The task:
Every record below must be set down again exactly as given.

———

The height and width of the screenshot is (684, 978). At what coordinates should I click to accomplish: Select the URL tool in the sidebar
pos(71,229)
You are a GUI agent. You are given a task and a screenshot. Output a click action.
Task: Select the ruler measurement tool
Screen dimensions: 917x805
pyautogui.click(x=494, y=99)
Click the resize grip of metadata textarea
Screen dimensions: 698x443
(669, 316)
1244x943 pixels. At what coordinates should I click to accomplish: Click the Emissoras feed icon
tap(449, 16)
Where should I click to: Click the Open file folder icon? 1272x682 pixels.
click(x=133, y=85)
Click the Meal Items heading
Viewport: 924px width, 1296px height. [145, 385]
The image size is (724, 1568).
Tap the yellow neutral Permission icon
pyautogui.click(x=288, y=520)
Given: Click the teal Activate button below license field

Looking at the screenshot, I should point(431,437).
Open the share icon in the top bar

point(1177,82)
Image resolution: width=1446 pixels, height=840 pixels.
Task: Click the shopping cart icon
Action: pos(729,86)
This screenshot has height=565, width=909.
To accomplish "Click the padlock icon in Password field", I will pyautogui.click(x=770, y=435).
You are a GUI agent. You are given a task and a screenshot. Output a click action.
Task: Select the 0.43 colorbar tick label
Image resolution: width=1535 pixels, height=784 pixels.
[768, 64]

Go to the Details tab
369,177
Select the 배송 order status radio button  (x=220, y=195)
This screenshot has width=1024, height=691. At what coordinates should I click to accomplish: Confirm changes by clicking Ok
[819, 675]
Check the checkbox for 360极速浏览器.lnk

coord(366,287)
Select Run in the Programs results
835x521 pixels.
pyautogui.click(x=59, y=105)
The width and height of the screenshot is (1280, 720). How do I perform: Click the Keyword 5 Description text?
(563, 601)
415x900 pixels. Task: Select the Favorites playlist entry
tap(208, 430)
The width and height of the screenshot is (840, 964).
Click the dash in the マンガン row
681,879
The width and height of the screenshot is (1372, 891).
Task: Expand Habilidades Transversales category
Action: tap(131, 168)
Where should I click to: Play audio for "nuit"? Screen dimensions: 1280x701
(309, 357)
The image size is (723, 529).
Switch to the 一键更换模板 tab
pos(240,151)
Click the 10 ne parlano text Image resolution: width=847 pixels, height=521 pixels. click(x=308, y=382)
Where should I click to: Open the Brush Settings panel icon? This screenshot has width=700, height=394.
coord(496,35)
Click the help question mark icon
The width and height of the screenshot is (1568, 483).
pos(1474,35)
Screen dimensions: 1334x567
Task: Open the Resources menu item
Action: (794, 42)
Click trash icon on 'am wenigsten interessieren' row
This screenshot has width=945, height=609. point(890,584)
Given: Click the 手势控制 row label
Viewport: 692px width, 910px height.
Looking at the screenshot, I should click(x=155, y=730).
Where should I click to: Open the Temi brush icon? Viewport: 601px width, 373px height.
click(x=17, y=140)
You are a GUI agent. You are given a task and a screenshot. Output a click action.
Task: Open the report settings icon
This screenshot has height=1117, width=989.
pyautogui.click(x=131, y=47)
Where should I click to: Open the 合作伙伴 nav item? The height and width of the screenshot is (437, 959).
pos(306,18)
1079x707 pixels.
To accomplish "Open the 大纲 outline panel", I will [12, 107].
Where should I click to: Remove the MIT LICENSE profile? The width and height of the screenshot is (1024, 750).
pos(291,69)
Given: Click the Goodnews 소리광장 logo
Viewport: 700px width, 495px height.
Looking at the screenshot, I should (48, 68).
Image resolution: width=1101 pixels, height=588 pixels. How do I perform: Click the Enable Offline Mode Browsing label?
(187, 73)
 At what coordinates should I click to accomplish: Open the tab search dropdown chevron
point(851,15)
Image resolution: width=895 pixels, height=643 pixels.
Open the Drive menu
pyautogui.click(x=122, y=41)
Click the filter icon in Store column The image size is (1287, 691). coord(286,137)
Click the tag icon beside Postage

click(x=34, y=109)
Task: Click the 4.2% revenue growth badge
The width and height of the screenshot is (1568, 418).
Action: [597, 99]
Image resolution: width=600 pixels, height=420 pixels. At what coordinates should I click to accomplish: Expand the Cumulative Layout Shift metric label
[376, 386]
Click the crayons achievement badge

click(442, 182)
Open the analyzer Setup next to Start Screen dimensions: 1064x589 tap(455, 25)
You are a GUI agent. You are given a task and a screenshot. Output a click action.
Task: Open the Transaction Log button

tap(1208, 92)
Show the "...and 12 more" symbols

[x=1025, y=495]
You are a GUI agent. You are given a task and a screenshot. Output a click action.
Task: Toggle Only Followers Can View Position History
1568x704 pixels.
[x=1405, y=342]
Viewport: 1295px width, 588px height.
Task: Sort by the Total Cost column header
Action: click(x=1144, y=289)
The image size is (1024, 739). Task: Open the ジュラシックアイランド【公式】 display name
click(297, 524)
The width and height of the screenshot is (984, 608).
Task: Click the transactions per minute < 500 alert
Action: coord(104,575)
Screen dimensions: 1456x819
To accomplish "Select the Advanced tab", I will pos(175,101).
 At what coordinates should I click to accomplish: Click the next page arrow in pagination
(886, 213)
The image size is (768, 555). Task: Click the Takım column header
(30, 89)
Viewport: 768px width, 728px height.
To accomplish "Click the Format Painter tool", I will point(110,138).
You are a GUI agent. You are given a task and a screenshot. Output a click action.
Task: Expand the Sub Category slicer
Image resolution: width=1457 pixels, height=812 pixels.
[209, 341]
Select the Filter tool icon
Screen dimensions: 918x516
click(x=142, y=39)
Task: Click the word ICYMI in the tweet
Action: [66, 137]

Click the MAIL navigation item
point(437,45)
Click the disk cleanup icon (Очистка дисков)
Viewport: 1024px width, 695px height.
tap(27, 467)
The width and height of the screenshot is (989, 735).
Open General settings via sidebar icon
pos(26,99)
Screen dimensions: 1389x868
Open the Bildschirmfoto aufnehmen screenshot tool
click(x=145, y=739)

———

Solution to this exercise:
The height and width of the screenshot is (684, 978). At what coordinates should I click to accomplish: Select the URL tool in the sidebar
pos(71,229)
You are a GUI agent. You are given a task and a screenshot. Output a click action.
Task: Select the ruler measurement tool
Screen dimensions: 917x805
pyautogui.click(x=494, y=99)
Click the resize grip of metadata textarea
Screen dimensions: 698x443
(669, 316)
1244x943 pixels. At what coordinates should I click to accomplish: Click the Emissoras feed icon
tap(449, 16)
Where should I click to: Click the Open file folder icon? 1272x682 pixels.
click(x=133, y=85)
Click the Meal Items heading
Viewport: 924px width, 1296px height. [145, 385]
The image size is (724, 1568).
Tap the yellow neutral Permission icon
pyautogui.click(x=288, y=520)
Given: Click the teal Activate button below license field

Looking at the screenshot, I should point(431,437).
Open the share icon in the top bar

point(1177,82)
Image resolution: width=1446 pixels, height=840 pixels.
Task: Click the shopping cart icon
Action: pos(729,86)
This screenshot has height=565, width=909.
To accomplish "Click the padlock icon in Password field", I will pyautogui.click(x=770, y=435).
You are a GUI agent. You are given a task and a screenshot. Output a click action.
Task: Select the 0.43 colorbar tick label
Image resolution: width=1535 pixels, height=784 pixels.
[768, 64]

Go to the Details tab
369,177
Select the 배송 order status radio button  (x=220, y=195)
This screenshot has width=1024, height=691. At what coordinates should I click to accomplish: Confirm changes by clicking Ok
[819, 675]
Check the checkbox for 360极速浏览器.lnk

coord(366,287)
Select Run in the Programs results
835x521 pixels.
pyautogui.click(x=59, y=105)
The width and height of the screenshot is (1280, 720). How do I perform: Click the Keyword 5 Description text?
(563, 601)
415x900 pixels. Task: Select the Favorites playlist entry
tap(208, 430)
The width and height of the screenshot is (840, 964).
Click the dash in the マンガン row
681,879
The width and height of the screenshot is (1372, 891).
Task: Expand Habilidades Transversales category
Action: tap(131, 168)
Where should I click to: Play audio for "nuit"? Screen dimensions: 1280x701
(309, 357)
The image size is (723, 529).
Switch to the 一键更换模板 tab
pos(240,151)
Click the 10 ne parlano text Image resolution: width=847 pixels, height=521 pixels. click(x=308, y=382)
Where should I click to: Open the Brush Settings panel icon? This screenshot has width=700, height=394.
coord(496,35)
Click the help question mark icon
The width and height of the screenshot is (1568, 483).
pos(1474,35)
Screen dimensions: 1334x567
Task: Open the Resources menu item
Action: (794, 42)
Click trash icon on 'am wenigsten interessieren' row
This screenshot has width=945, height=609. point(890,584)
Given: Click the 手势控制 row label
Viewport: 692px width, 910px height.
Looking at the screenshot, I should click(x=155, y=730).
Where should I click to: Open the Temi brush icon? Viewport: 601px width, 373px height.
click(x=17, y=140)
You are a GUI agent. You are given a task and a screenshot. Output a click action.
Task: Open the report settings icon
This screenshot has height=1117, width=989.
pyautogui.click(x=131, y=47)
Where should I click to: Open the 合作伙伴 nav item? The height and width of the screenshot is (437, 959).
pos(306,18)
1079x707 pixels.
To accomplish "Open the 大纲 outline panel", I will [12, 107].
Where should I click to: Remove the MIT LICENSE profile? The width and height of the screenshot is (1024, 750).
pos(291,69)
Given: Click the Goodnews 소리광장 logo
Viewport: 700px width, 495px height.
Looking at the screenshot, I should (48, 68).
Image resolution: width=1101 pixels, height=588 pixels. How do I perform: Click the Enable Offline Mode Browsing label?
(187, 73)
 At what coordinates should I click to accomplish: Open the tab search dropdown chevron
point(851,15)
Image resolution: width=895 pixels, height=643 pixels.
Open the Drive menu
pyautogui.click(x=122, y=41)
Click the filter icon in Store column The image size is (1287, 691). coord(286,137)
Click the tag icon beside Postage

click(x=34, y=109)
Task: Click the 4.2% revenue growth badge
The width and height of the screenshot is (1568, 418).
Action: [597, 99]
Image resolution: width=600 pixels, height=420 pixels. At what coordinates should I click to accomplish: Expand the Cumulative Layout Shift metric label
[376, 386]
Click the crayons achievement badge

click(442, 182)
Open the analyzer Setup next to Start Screen dimensions: 1064x589 tap(455, 25)
You are a GUI agent. You are given a task and a screenshot. Output a click action.
Task: Open the Transaction Log button

tap(1208, 92)
Show the "...and 12 more" symbols

[x=1025, y=495]
You are a GUI agent. You are given a task and a screenshot. Output a click action.
Task: Toggle Only Followers Can View Position History
1568x704 pixels.
[x=1405, y=342]
Viewport: 1295px width, 588px height.
Task: Sort by the Total Cost column header
Action: click(x=1144, y=289)
The image size is (1024, 739). Task: Open the ジュラシックアイランド【公式】 display name
click(297, 524)
The width and height of the screenshot is (984, 608).
Task: Click the transactions per minute < 500 alert
Action: coord(104,575)
Screen dimensions: 1456x819
To accomplish "Select the Advanced tab", I will pos(175,101).
 At what coordinates should I click to accomplish: Click the next page arrow in pagination
(886, 213)
The image size is (768, 555). Task: Click the Takım column header
(30, 89)
Viewport: 768px width, 728px height.
To accomplish "Click the Format Painter tool", I will point(110,138).
You are a GUI agent. You are given a task and a screenshot. Output a click action.
Task: Expand the Sub Category slicer
Image resolution: width=1457 pixels, height=812 pixels.
[209, 341]
Select the Filter tool icon
Screen dimensions: 918x516
click(x=142, y=39)
Task: Click the word ICYMI in the tweet
Action: [66, 137]

Click the MAIL navigation item
point(437,45)
Click the disk cleanup icon (Очистка дисков)
Viewport: 1024px width, 695px height.
tap(27, 467)
The width and height of the screenshot is (989, 735).
Open General settings via sidebar icon
pos(26,99)
Screen dimensions: 1389x868
Open the Bildschirmfoto aufnehmen screenshot tool
click(x=145, y=739)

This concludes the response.